I found that the refusal to conduct an open investigation is a significant concern, with several people publicly taking the denomination’s leadership to task. All six seminary presidents made statements demanding the denomination leadership investigate. As one pastor insisted,

If we’ve done some things wrong that require restitution, then we need to make restitution…If we’ve done things wrong and need to apologize, then apologize. We need to do the right thing for the right reasons and live out the faith we profess and trust that the Lord will provide for us and bless us if we do what is right.

While the debate is not yet resolved, this will not go quietly into the night.

All organizations fail at times, sometimes spectacularly. How we handle these failures exposes a great deal of our character. I found that the SBC, as a whole, wants to act in a trustworthy way. They will hold their leaders accountable. A coverup will not be tolerated.

In this response, I am hopeful. It cannot be taken for granted.
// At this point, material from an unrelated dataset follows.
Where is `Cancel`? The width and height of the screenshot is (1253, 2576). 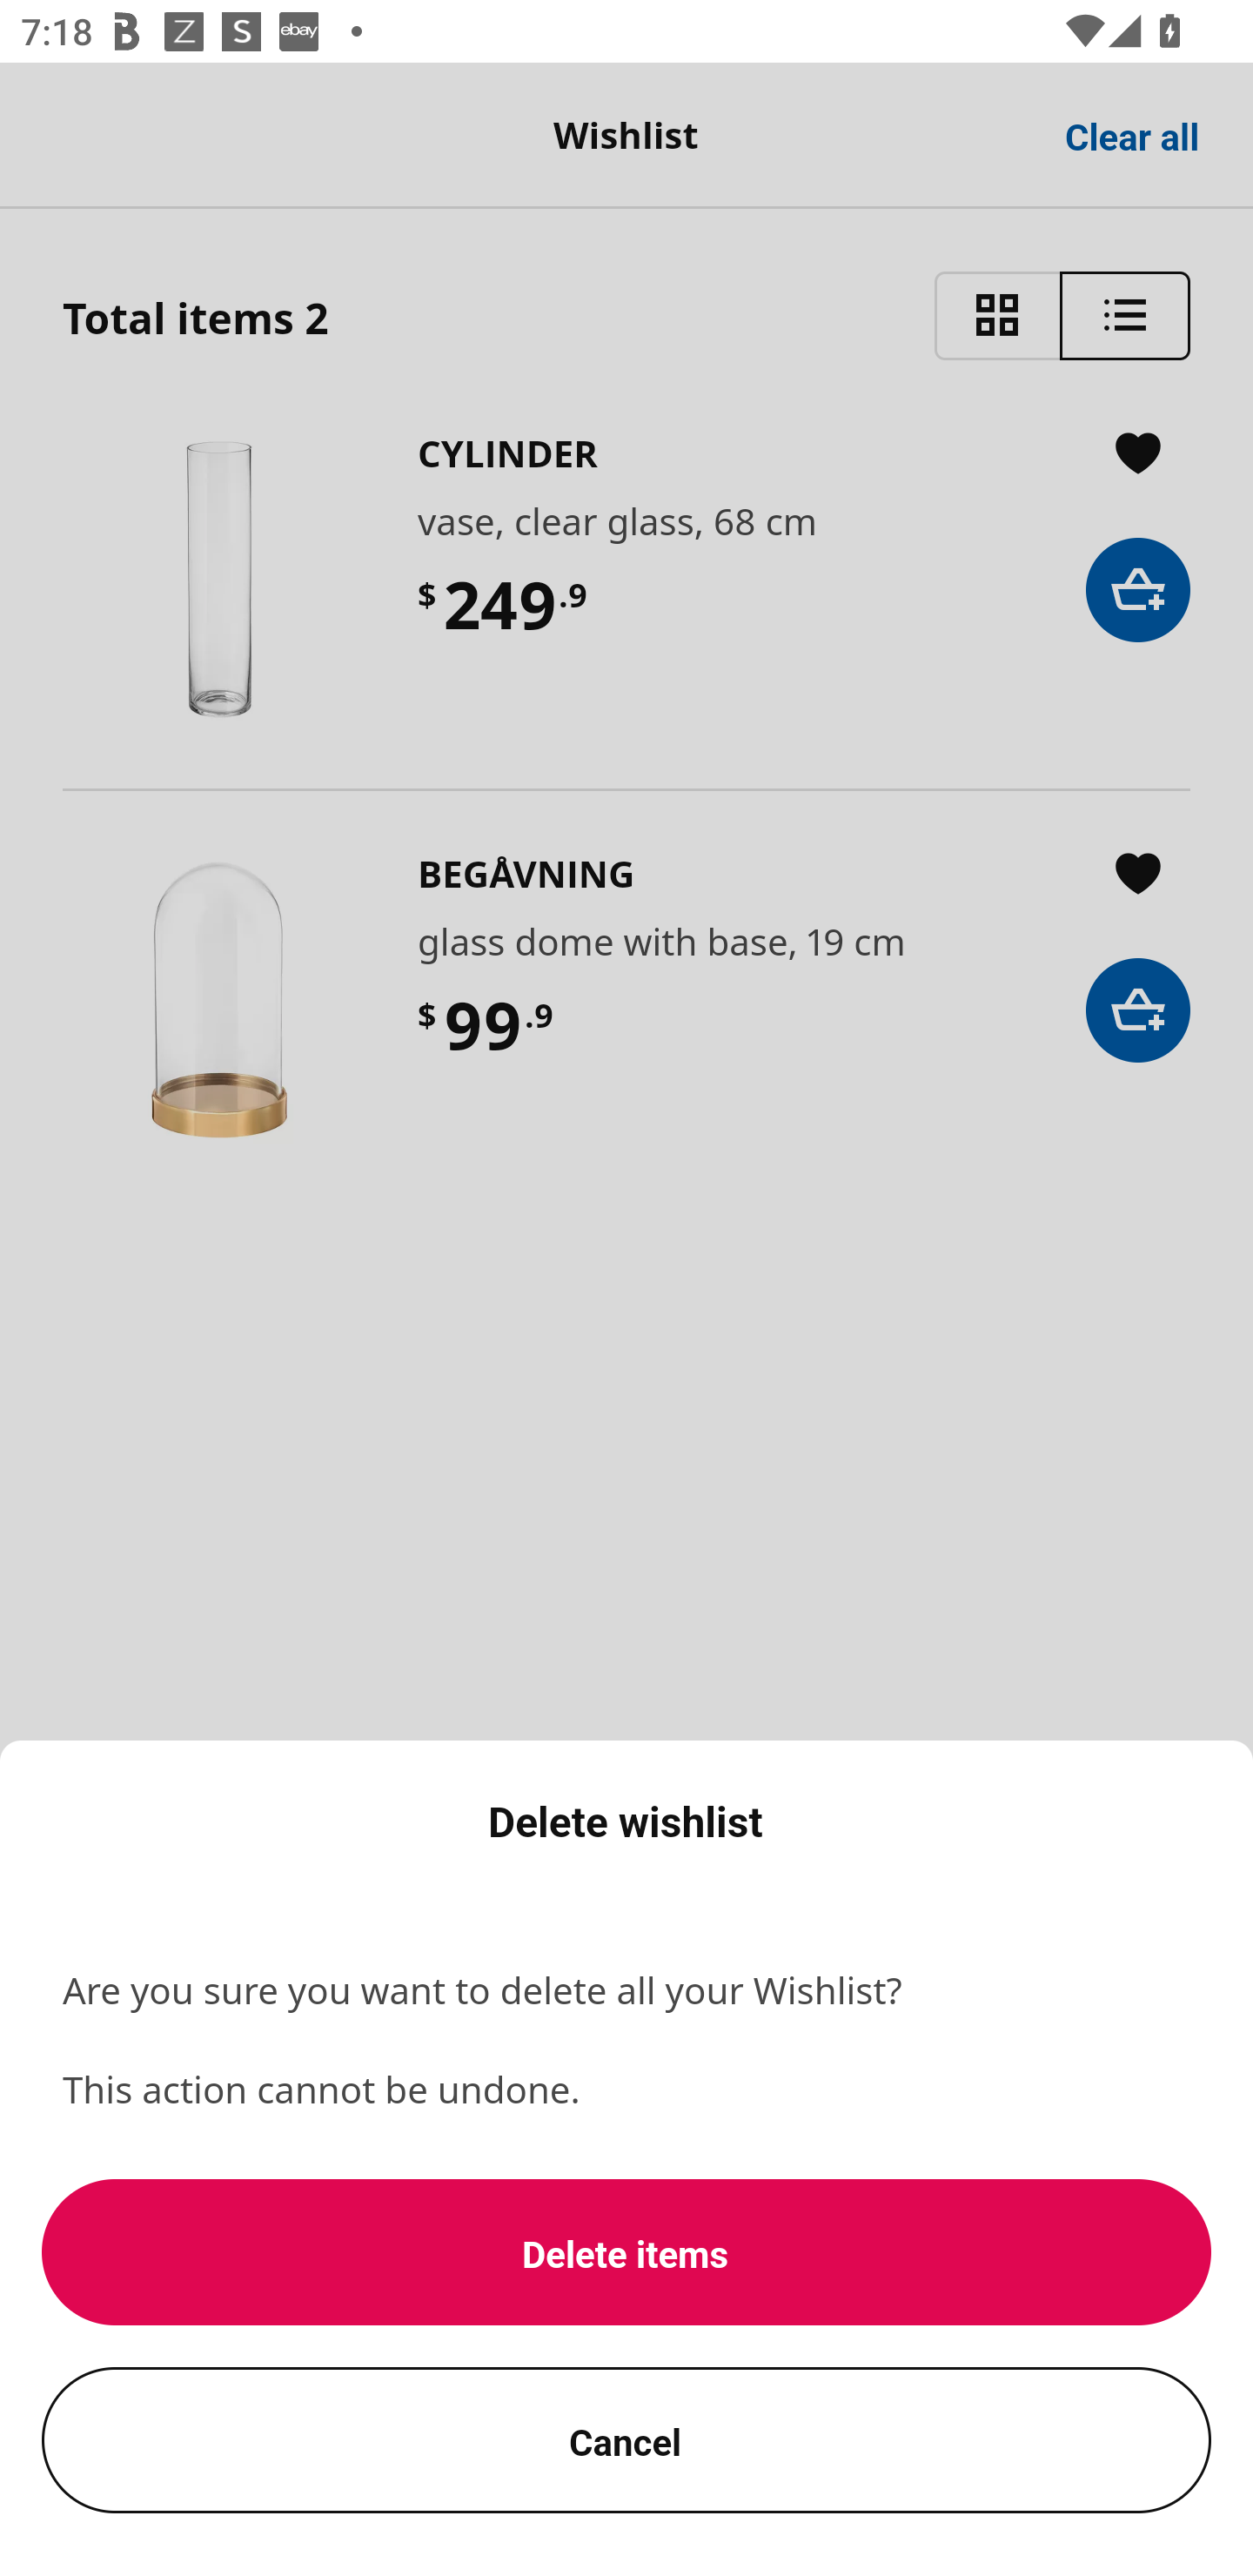 Cancel is located at coordinates (626, 2440).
Far more commonly, cover ups are tolerated.

Peacemaking on Origins

While I was at SEBTS, William Lane Craig’s book on Adam and Eve was published, along with an article summarizing his view.

His position is that Adam and Eve, ancestors of us all, lived about 700,000 years ago. He is comfortable with such an ancient Adam and Eve because he reads most of the Genesis narrative is mythological. This is quite closely resonant with the common Catholic understandings on Adam and Eve.

But Craig attends an SBC church. The response to his article was swift and harsh, and also misguided.

Ken Keathely knows Craig’s critics in the SBC. But he does not agree that so much of Genesis can be dismissed as mythological. So how did Ken respond?

Ken is a peacemaker. He reached out to people in the SBC, working to rebind a broken conversation.

To be sure, Ken disagrees with Craig’s argument too. But, at the same time, he knows that how we disagree can be far more important than the details of the disagreements themselves.

And, of course, Ken is the one who invited me, a Christian that affirms evolution, to be a resident scholar in his creationists denomination. He does not agree with me about everything, but that isn’t the point. There is a value in this conversation across disagreements that is worth the risk.

Ken, of course, is inviting all sorts of Christians into dialogue on origins. Later this year, he is bringing in scholars from all sides. Maybe we can sort out some of our differences together.

He is not alone. Several SBC scholars engaged with me, all of them showing me the utmost respect. Some of us talked for hours. It seems we are all looking forward to seeing how the conversation unfolds from here.

More to Come

So these are things I am learning from the SBC. All organizations fail, including the SBC. How we respond to these faulures matters. In their response to failures, something good is growing here.